CHICAGO — Farmland values rose slightly year-over-year and from the first to the second quarter of 2023 in the Seventh Federal Reserve District, according to a survey.
The Federal Reserve Bank of Chicago released the latest survey-based data in its Aug. 10 AgLetter.
Farmland values for the Seventh District rose 9% in the second quarter of 2023 from a year earlier. This year-over-year gain was the smallest one since the first quarter of 2021.
Values for “good” agricultural land were up 3% in the second quarter of 2023 from the first quarter, according to survey responses from 153 district agricultural bankers.
The Seventh District includes the northern two-thirds of Illinois and Indiana, all of Iowa, the southern two-thirds of Wisconsin and Michigan’s Lower Peninsula.
“Once again, Indiana exhibited the largest year-over-year increase in agricultural land values with a 23% increase. Illinois (9%), Iowa (2%), and Wisconsin (8%) exhibited more modest year-over-year gains than Indiana, having tailed off from their stronger gains of previous recent quarters,” according to report author David Oppedahl, Federal Reserve Bank of Chicago policy adviser.
One Iowa banker noted: “Low-quality land values are stronger than a year ago due to non-farm investors. Medium-quality values are showing some weakness recently. High-quality land values are still strong.”
“Higher farmland values seemed to reflect the strong financial conditions of the past couple of years, rather than the relatively weaker current situation. Agricultural prices were lower in June 2023 than in June 2022, yet they were still generally higher than in June 2021,” Oppedahl said.
The U.S. Department of Agriculture’s June index of prices received by farmers was down 5% from a year ago, but up 19% from two years ago. Of particular relevance to the Seventh District were the June corn, soybean, hog and milk prices, which were down 12%, 13%, 17%, and 33% from a year ago, respectively.
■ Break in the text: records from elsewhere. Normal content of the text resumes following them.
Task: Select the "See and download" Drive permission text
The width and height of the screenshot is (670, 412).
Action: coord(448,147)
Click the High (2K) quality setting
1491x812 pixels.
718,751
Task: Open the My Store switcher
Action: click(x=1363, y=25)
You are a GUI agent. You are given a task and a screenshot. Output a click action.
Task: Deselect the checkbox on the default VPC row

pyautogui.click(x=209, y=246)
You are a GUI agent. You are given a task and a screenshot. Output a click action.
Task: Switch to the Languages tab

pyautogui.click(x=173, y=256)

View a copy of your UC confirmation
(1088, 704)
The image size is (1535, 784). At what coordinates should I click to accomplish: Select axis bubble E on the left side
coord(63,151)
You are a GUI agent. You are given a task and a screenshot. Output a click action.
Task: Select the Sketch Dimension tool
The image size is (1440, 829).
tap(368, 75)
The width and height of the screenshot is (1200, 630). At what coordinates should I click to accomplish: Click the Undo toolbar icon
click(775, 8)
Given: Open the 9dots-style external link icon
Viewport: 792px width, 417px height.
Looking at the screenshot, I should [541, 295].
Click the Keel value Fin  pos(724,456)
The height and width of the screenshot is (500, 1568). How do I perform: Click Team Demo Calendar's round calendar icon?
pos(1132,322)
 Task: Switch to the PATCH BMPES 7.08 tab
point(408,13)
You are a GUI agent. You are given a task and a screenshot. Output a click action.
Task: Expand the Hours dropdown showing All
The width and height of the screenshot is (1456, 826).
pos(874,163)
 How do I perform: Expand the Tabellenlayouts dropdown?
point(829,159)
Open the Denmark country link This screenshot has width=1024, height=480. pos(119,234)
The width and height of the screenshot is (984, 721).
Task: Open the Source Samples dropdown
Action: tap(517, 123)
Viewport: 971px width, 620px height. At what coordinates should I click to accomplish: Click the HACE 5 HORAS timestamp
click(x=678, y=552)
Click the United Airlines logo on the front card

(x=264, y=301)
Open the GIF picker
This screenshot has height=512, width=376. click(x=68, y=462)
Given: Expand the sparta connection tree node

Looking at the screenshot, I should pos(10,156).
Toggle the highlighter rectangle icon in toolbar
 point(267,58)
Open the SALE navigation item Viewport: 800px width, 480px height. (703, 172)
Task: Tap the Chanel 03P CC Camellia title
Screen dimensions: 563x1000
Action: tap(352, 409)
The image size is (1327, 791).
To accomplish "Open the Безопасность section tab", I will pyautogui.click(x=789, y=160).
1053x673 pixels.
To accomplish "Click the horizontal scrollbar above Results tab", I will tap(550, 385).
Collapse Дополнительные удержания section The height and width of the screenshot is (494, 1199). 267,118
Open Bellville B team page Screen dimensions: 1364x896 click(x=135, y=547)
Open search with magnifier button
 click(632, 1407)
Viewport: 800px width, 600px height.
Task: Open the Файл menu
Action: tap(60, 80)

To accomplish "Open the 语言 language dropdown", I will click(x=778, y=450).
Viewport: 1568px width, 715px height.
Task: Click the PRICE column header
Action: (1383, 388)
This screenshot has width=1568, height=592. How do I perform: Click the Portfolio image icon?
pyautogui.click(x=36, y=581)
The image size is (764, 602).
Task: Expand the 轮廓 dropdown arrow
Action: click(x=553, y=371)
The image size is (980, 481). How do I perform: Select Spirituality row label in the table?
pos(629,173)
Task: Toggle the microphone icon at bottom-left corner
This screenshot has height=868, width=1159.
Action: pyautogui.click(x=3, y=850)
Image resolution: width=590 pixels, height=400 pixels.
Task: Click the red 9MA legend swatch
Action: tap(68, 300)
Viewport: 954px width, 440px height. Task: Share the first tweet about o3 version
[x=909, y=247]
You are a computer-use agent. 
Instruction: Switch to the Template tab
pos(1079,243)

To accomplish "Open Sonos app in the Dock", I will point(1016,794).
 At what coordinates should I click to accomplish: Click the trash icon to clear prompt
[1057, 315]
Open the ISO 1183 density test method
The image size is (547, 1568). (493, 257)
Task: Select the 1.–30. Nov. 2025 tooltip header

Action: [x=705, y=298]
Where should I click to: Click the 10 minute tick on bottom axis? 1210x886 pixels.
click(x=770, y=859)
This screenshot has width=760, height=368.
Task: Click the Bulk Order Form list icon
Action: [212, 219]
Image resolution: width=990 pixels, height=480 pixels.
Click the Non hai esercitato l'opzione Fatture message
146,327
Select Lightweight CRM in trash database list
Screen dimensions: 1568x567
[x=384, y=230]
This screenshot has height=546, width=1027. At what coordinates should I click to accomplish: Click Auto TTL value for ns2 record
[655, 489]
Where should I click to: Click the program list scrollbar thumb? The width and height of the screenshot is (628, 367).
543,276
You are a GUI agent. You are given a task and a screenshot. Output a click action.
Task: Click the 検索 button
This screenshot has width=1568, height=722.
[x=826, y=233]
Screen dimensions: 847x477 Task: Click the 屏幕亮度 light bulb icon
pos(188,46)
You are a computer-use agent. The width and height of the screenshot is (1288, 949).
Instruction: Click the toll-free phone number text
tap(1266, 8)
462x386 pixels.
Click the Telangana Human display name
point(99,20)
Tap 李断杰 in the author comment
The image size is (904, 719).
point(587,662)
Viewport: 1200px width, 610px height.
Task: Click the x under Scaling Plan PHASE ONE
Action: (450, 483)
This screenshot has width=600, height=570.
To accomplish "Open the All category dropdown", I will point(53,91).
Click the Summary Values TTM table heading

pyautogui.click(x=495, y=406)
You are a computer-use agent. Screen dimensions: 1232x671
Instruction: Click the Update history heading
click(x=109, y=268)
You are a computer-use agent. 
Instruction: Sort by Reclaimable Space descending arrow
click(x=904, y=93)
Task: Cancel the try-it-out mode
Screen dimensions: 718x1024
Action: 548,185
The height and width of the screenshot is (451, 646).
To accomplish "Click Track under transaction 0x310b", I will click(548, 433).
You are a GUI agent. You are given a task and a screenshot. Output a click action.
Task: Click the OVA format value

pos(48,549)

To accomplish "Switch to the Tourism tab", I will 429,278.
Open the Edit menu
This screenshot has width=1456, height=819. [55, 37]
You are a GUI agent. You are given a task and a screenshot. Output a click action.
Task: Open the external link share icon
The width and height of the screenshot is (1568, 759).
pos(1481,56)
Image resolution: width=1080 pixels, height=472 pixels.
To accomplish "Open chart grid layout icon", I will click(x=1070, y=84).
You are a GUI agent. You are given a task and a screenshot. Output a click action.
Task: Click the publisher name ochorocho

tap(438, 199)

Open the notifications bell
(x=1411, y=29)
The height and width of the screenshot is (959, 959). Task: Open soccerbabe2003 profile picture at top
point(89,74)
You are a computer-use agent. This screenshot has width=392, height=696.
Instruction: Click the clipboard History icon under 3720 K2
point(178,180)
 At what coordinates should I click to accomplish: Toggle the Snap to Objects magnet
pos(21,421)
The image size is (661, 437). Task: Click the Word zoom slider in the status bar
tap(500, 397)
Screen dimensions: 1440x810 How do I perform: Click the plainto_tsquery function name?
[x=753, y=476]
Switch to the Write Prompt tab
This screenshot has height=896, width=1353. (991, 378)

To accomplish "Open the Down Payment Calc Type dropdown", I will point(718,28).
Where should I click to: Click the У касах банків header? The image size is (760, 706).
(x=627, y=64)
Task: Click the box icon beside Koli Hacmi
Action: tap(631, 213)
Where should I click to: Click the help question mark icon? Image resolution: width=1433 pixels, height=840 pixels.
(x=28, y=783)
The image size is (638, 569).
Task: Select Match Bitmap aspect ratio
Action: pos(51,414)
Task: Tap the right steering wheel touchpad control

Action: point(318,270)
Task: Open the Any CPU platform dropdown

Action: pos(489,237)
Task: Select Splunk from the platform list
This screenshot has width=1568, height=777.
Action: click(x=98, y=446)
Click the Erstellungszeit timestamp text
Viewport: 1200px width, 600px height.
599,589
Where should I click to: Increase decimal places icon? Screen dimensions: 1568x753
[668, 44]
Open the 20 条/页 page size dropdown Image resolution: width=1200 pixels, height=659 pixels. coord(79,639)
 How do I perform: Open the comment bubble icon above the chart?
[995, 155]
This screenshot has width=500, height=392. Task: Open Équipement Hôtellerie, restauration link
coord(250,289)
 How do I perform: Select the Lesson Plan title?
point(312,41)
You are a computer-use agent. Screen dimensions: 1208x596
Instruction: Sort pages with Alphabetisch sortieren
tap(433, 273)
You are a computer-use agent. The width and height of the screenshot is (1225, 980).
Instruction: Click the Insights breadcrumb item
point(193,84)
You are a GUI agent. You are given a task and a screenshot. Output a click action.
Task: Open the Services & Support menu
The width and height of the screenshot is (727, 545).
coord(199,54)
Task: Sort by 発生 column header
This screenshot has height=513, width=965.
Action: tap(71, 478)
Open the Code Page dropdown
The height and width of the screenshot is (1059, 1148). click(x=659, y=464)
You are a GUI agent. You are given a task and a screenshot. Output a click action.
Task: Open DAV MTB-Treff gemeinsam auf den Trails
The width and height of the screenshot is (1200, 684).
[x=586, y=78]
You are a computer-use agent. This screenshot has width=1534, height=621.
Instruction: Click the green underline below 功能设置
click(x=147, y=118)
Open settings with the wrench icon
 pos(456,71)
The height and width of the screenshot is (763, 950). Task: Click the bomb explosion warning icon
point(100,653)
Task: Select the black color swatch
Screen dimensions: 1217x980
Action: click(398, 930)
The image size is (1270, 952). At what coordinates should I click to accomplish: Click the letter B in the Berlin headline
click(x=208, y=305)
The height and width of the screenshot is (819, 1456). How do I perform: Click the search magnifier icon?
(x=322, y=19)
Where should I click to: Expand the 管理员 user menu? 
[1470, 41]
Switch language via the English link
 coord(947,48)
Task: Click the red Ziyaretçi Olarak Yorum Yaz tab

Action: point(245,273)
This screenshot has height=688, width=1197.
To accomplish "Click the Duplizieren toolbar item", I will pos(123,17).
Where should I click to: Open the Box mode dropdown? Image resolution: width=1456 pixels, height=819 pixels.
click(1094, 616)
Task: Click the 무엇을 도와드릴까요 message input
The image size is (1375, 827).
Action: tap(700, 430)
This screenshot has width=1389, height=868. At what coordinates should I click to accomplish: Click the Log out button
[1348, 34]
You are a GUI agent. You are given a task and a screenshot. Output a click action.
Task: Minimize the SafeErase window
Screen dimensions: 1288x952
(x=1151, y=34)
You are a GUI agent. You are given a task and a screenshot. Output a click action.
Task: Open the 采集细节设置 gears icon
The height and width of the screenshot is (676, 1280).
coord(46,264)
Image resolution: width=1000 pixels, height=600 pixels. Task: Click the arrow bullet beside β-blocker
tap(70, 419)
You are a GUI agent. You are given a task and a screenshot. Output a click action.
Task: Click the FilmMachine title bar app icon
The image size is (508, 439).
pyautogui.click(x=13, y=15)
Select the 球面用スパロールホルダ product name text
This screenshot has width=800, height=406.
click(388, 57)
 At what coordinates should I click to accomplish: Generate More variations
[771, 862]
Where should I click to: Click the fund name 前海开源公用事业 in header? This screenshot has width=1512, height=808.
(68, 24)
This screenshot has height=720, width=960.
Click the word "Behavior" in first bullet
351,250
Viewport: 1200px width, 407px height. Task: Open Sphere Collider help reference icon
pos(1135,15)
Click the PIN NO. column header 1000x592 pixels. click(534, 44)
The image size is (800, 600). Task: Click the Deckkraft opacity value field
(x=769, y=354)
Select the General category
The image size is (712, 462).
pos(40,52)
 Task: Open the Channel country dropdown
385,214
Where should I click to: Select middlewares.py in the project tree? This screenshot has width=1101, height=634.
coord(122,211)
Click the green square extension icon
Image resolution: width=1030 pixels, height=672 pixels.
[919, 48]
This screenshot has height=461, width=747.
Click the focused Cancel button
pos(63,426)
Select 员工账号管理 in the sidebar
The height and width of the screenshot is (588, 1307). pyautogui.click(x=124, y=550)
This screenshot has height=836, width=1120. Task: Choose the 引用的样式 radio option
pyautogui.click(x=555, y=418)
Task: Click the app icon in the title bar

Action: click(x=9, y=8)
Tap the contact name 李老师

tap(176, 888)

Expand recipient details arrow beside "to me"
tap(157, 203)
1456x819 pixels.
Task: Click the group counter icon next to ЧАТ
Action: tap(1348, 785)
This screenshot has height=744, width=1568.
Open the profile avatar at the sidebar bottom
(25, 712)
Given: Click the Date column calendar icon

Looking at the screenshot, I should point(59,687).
“Corn and soybean prices were lower than a year ago, even though an expanded drought threatened much of the nation’s primary growing region for these crops and uncertainties surrounded Ukraine’s grain exports. These factors, which could lower supplies — and push up prices — were offset by the large output of corn and soybeans in South America, along with a still sizable harvest anticipated for the Midwest despite the drought,” the report said.
The survey also noted overall agricultural credit conditions in the second quarter of 2023 improved from a year ago yet again, although interest rates on farm loans continued to move up.
As of July 1, 2023, the Seventh District’s average nominal interest rates on new operating loans (8.24%), feeder cattle loans (8.19%), and farm real estate loans (7.33%) were at their highest levels since the third quarter of 2007.
In real terms — after being adjusted for inflation with the Personal Consumption Expenditures Price Index — these agricultural interest rates increased rapidly during the second quarter of 2023, as inflation decreased.
The average real interest rate for farm real estate loans continued to rise more sharply in the second quarter of 2023 than the average nominal interest rate — in line with the pattern that began in the third quarter of 2022. The average real interest rates on farm operating and feeder cattle loans followed similar patterns.
Even though the average nominal farm real estate loan rate has been well above its pre-COVID levels for over a year, the inflation-adjusted rate just surpassed its level from the start of 2020 during the third quarter of 2023.
Repayment rates for non-real-estate farm loans continued to improve slightly. Twelve percent of responding bankers noted higher rates of loan repayment than a year ago and 7% noting lower repayment rates.
The current streak of 11 quarters with year-over-year improvements in loan repayment rates was the second longest in the index’s history.
The share of farm loans with “major” or “severe” repayment problems in the Seventh District’s agricultural loan portfolio, as measured in the second quarter of every year, was 1.3% — which represented the lowest such reading ever.
In addition, renewals and extensions of non-real-estate farm loans during the April through June period of 2023 were lower than during the same period of a year earlier, as 5% of survey respondents reported more of them and 9% reported fewer.
In the second quarter of 2023, demand for non-real estate farm loans was down from a year ago for the 12th quarter in a row, with 19% of survey respondents observing demand for non-real-estate farm loans above the level of a year ago and 42% observing demand below that of a year ago.
A majority of survey respondents were of the view that Seventh District farmland was overvalued. Only a single respondent was of the view that it was undervalued.
Looking ahead to the third quarter of 2023, just 9% of survey respondents anticipated farmland values to rise, 86% anticipated them to be stable, and 5% anticipated them to fall.
According to one Michigan banker, “given the increase in interest rates and the lower commodity markets, coupled with lackluster export sales, I would expect land values to weaken.”
Survey respondents expected lower volumes of farm loans in the third quarter of 2023 compared with year-earlier levels, except for operating loans.
Farm operations could be increasingly in need of greater liquidity from operating loans on account of expectations of lower 2023 net farm income. As one Iowa banker put it, the “general outlook has become more guarded.”